▶ [Data shown]:
== == ==

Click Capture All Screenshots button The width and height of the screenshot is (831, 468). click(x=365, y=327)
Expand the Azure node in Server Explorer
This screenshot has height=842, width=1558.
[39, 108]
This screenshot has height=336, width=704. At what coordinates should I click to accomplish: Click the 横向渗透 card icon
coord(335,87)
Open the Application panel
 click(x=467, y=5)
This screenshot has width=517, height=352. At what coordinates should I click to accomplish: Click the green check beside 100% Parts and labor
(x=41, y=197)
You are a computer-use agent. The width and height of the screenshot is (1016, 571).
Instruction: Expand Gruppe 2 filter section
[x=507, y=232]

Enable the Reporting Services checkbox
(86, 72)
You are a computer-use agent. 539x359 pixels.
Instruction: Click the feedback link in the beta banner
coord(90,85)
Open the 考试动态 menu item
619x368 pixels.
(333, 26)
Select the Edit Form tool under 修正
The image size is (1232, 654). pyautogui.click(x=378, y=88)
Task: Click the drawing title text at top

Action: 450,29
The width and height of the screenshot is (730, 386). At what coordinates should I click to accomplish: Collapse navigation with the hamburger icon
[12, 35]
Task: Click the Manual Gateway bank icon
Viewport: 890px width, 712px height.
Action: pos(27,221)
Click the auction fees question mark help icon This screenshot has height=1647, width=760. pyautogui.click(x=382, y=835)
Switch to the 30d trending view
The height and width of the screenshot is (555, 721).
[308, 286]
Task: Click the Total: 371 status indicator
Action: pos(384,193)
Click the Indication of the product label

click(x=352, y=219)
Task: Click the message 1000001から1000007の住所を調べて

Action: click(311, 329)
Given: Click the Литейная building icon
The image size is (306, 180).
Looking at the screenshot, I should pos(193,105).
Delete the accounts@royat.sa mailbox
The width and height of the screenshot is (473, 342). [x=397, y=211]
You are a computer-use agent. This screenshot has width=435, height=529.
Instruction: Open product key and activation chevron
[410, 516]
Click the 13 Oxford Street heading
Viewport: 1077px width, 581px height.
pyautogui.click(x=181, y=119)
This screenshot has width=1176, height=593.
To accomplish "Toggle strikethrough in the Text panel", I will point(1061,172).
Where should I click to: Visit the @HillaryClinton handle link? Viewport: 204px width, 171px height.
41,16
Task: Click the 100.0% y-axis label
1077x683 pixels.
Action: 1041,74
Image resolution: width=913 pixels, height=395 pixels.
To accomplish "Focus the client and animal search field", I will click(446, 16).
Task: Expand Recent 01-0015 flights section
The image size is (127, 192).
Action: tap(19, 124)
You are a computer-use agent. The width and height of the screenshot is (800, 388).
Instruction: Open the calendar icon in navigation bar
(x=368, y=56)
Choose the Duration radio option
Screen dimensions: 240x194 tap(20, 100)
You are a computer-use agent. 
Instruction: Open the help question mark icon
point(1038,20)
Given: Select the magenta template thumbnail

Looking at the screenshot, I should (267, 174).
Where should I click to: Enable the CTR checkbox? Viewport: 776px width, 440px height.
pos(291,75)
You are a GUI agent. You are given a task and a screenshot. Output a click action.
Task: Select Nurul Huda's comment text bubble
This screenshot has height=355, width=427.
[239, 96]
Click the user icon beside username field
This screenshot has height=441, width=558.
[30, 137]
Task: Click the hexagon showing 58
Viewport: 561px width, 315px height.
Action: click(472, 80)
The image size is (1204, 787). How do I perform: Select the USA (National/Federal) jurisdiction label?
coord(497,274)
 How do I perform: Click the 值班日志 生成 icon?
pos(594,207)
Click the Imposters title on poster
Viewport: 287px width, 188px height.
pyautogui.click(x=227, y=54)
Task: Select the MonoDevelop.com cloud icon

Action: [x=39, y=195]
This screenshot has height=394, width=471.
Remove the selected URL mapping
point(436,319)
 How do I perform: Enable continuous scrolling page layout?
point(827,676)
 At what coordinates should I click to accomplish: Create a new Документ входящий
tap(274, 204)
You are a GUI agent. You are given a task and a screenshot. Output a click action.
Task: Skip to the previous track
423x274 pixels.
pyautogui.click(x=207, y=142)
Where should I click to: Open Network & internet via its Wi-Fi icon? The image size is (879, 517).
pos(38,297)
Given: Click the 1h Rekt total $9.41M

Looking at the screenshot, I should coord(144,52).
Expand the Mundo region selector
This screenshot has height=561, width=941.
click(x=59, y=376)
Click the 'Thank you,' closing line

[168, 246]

== == ==

Could you return the complete set of entries exactly?

▶ [Expected output]:
Click Capture All Screenshots button The width and height of the screenshot is (831, 468). click(x=365, y=327)
Expand the Azure node in Server Explorer
This screenshot has height=842, width=1558.
[39, 108]
This screenshot has height=336, width=704. At what coordinates should I click to accomplish: Click the 横向渗透 card icon
coord(335,87)
Open the Application panel
 click(x=467, y=5)
This screenshot has width=517, height=352. At what coordinates should I click to accomplish: Click the green check beside 100% Parts and labor
(x=41, y=197)
You are a computer-use agent. The width and height of the screenshot is (1016, 571).
Instruction: Expand Gruppe 2 filter section
[x=507, y=232]

Enable the Reporting Services checkbox
(86, 72)
You are a computer-use agent. 539x359 pixels.
Instruction: Click the feedback link in the beta banner
coord(90,85)
Open the 考试动态 menu item
619x368 pixels.
(333, 26)
Select the Edit Form tool under 修正
The image size is (1232, 654). pyautogui.click(x=378, y=88)
Task: Click the drawing title text at top

Action: 450,29
The width and height of the screenshot is (730, 386). At what coordinates should I click to accomplish: Collapse navigation with the hamburger icon
[12, 35]
Task: Click the Manual Gateway bank icon
Viewport: 890px width, 712px height.
Action: pos(27,221)
Click the auction fees question mark help icon This screenshot has height=1647, width=760. pyautogui.click(x=382, y=835)
Switch to the 30d trending view
The height and width of the screenshot is (555, 721).
[308, 286]
Task: Click the Total: 371 status indicator
Action: pos(384,193)
Click the Indication of the product label

click(x=352, y=219)
Task: Click the message 1000001から1000007の住所を調べて

Action: click(311, 329)
Given: Click the Литейная building icon
The image size is (306, 180).
Looking at the screenshot, I should pos(193,105).
Delete the accounts@royat.sa mailbox
The width and height of the screenshot is (473, 342). [x=397, y=211]
You are a computer-use agent. This screenshot has width=435, height=529.
Instruction: Open product key and activation chevron
[410, 516]
Click the 13 Oxford Street heading
Viewport: 1077px width, 581px height.
pyautogui.click(x=181, y=119)
This screenshot has width=1176, height=593.
To accomplish "Toggle strikethrough in the Text panel", I will point(1061,172).
Where should I click to: Visit the @HillaryClinton handle link? Viewport: 204px width, 171px height.
41,16
Task: Click the 100.0% y-axis label
1077x683 pixels.
Action: 1041,74
Image resolution: width=913 pixels, height=395 pixels.
To accomplish "Focus the client and animal search field", I will click(446, 16).
Task: Expand Recent 01-0015 flights section
The image size is (127, 192).
Action: tap(19, 124)
You are a computer-use agent. The width and height of the screenshot is (800, 388).
Instruction: Open the calendar icon in navigation bar
(x=368, y=56)
Choose the Duration radio option
Screen dimensions: 240x194 tap(20, 100)
You are a computer-use agent. 
Instruction: Open the help question mark icon
point(1038,20)
Given: Select the magenta template thumbnail

Looking at the screenshot, I should (267, 174).
Where should I click to: Enable the CTR checkbox? Viewport: 776px width, 440px height.
pos(291,75)
You are a GUI agent. You are given a task and a screenshot. Output a click action.
Task: Select Nurul Huda's comment text bubble
This screenshot has height=355, width=427.
[239, 96]
Click the user icon beside username field
This screenshot has height=441, width=558.
[30, 137]
Task: Click the hexagon showing 58
Viewport: 561px width, 315px height.
Action: click(472, 80)
The image size is (1204, 787). How do I perform: Select the USA (National/Federal) jurisdiction label?
coord(497,274)
 How do I perform: Click the 值班日志 生成 icon?
pos(594,207)
Click the Imposters title on poster
Viewport: 287px width, 188px height.
pyautogui.click(x=227, y=54)
Task: Select the MonoDevelop.com cloud icon

Action: [x=39, y=195]
This screenshot has height=394, width=471.
Remove the selected URL mapping
point(436,319)
 How do I perform: Enable continuous scrolling page layout?
point(827,676)
 At what coordinates should I click to accomplish: Create a new Документ входящий
tap(274, 204)
You are a GUI agent. You are given a task and a screenshot. Output a click action.
Task: Skip to the previous track
423x274 pixels.
pyautogui.click(x=207, y=142)
Where should I click to: Open Network & internet via its Wi-Fi icon? The image size is (879, 517).
pos(38,297)
Given: Click the 1h Rekt total $9.41M

Looking at the screenshot, I should coord(144,52).
Expand the Mundo region selector
This screenshot has height=561, width=941.
click(x=59, y=376)
Click the 'Thank you,' closing line

[168, 246]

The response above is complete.